IMPORTANCE OF THE CASE After this historic decision it can be said that the Apex court has cleared all the impediments which were impeding the cause of social Justice and the public interest litigation has come to stay as a major strategy for justice to weaker segments of society. It is not only confined to violation of fundamental rights but to redress any legal wrong or injury actually caused or threatened. Due to this case the judges of the Supreme Court of India got rid of any pre-conceived notions or ideas and interpreted the Constitution as it is and not as they thought it ought to be. They could have found some reason for bending the language of the Constitution to their will, if they wanted, but that would have been rewriting the Constitution in the guise of interpretation. Great cases like hard cases make bad law. For great cases are called great, not by reason of their real importance in shaping the law of the future, but because of some accident of immediate overwhelming interest which appeals to the feelings and distorts the judgment, These immediate interests exercise a kind of hydraulic pressure which makes what previously was clear seem doubtful, and before which even well settled principles of law will bend. Holmes, J. Even though the judges of the Apex court paid heed to this statement, then also the importance of this case cannot be eclipsed. The broadening of the doctrine of locus standi is the basic and the most significant advantage of this case. Though this case established the supremacy of the executive but the guidelines offered by this case in the field of public interest litigation were of utmost enormity. The study of public interest litigation cannot be wholly completed without the study of this case.

CONCLUSION Taking note of Constitutional mandate and the changing trends in the Indian society, the judiciary has, by this case, evolved a new strategy to provide social justice to the poor and under-privileged who have remained oppressed and exploited over the years.

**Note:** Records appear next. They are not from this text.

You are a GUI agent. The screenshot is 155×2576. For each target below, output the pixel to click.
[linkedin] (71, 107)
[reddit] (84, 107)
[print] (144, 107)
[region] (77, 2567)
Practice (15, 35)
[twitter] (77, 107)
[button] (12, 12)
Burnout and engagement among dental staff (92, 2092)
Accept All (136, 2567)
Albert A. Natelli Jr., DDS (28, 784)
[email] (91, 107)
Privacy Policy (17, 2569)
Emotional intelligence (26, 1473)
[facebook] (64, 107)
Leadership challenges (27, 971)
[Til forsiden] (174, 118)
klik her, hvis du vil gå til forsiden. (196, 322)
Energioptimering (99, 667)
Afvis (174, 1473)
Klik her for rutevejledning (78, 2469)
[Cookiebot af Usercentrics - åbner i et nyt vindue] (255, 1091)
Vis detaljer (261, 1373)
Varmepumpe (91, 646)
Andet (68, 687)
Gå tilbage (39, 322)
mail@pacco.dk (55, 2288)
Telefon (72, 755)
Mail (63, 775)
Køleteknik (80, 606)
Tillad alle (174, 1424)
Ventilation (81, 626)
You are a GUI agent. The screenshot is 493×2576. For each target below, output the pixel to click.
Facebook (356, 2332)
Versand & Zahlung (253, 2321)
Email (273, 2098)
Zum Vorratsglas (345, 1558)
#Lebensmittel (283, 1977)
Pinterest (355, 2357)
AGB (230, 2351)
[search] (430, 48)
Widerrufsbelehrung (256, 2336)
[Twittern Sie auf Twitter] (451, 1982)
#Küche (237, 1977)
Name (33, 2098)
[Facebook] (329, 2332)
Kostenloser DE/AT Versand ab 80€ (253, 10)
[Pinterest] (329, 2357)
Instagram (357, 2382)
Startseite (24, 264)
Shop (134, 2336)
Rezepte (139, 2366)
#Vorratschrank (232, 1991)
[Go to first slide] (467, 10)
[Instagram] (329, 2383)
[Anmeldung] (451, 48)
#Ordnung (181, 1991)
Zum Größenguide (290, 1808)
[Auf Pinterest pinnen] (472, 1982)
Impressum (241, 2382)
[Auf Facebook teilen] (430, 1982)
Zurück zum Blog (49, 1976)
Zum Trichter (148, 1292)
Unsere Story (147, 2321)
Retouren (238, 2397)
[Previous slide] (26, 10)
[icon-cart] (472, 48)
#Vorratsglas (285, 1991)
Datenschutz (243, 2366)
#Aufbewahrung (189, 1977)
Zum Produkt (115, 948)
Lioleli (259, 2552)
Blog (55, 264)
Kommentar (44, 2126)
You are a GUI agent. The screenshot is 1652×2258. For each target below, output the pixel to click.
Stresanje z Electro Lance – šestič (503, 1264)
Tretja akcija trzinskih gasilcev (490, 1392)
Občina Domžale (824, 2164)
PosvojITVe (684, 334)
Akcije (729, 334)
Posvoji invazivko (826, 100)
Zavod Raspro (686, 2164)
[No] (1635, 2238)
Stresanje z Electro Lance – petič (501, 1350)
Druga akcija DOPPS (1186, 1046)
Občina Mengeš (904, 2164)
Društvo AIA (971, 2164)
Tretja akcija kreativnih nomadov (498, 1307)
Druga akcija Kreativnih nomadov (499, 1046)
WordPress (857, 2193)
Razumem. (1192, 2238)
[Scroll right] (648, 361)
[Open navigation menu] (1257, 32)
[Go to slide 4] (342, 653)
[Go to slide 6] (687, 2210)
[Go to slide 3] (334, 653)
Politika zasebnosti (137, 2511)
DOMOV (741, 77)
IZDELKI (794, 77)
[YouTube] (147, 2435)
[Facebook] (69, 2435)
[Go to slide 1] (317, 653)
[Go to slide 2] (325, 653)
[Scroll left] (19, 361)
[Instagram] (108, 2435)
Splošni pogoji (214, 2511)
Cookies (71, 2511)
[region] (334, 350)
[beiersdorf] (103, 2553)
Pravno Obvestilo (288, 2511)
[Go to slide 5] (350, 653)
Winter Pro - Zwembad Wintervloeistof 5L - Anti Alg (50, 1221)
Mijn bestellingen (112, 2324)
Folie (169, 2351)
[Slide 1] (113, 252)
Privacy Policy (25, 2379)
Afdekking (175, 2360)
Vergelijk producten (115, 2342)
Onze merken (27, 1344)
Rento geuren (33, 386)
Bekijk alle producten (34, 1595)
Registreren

The major problems of social justice were brought before the court, by way of public interest litigation such as prison atrocities, sufferings of women, injustice to labourers, exploitation of children, miserable plight of harijans, problems of drug abuse and instances of administrative lapses or excesses etc. Undoubtedly the Courts through public interest litigation and apparently these types of cases are doing yeoman service to society in general and to the neglected and oppressed poor in particular but in absence of effective enforcing machinery one really wonders as to what fruitful purpose it is going to serve. Mere pronouncements are hardly going to heal the wounds of the victim. Despite some pitfalls the fact remains that has created a ray of hope in the realm of justice system and in view of innumerable divergent problems of Indian society. It may usefully serve as a candle in the darkness of injustice. An observation of David Hume is worthy of note in the end though: To balance a large State of society whether Monarchical or Republican, on general laws, is a work of so great difficulty that no human genius however comprehensive, is able by the mere dint of reason and reflection, to affect it. The judgments of many should unite in this work; experience must guide their labour; time must bring it to perfection; and the feeling of inconvenience must correct the mistakes which they inevitably fall into in their first trials and experiments.